## HOW TO COMPLETE THIS TASK
Transcribe the listing below in its entirety, exactly.
#### DATA FOR ANALYSIS
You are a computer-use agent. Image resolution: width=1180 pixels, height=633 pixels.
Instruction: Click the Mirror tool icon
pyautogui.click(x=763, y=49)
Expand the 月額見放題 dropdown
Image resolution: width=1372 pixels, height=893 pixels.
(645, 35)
########
## RESULT
You are a computer-use agent. Image resolution: width=1180 pixels, height=633 pixels.
Instruction: Click the Mirror tool icon
pyautogui.click(x=763, y=49)
Expand the 月額見放題 dropdown
Image resolution: width=1372 pixels, height=893 pixels.
(645, 35)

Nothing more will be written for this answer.